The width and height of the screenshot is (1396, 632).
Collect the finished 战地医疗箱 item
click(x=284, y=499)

--

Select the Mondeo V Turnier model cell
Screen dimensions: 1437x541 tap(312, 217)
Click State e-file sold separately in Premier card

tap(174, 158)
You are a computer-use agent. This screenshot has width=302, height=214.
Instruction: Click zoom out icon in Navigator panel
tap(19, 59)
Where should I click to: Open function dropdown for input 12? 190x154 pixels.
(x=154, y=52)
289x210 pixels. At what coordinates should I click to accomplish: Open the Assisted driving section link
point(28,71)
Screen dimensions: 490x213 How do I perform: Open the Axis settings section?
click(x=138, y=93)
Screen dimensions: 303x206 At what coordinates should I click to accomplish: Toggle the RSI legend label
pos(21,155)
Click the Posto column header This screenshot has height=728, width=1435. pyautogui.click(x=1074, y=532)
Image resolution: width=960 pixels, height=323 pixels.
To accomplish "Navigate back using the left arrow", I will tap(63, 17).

--

Look through the listing above and copy each line with the word "This" in it.

Exercise answer:
You are a computer-use agent. This screenshot has width=302, height=214.
Click the Posto column header This screenshot has height=728, width=1435. pyautogui.click(x=1074, y=532)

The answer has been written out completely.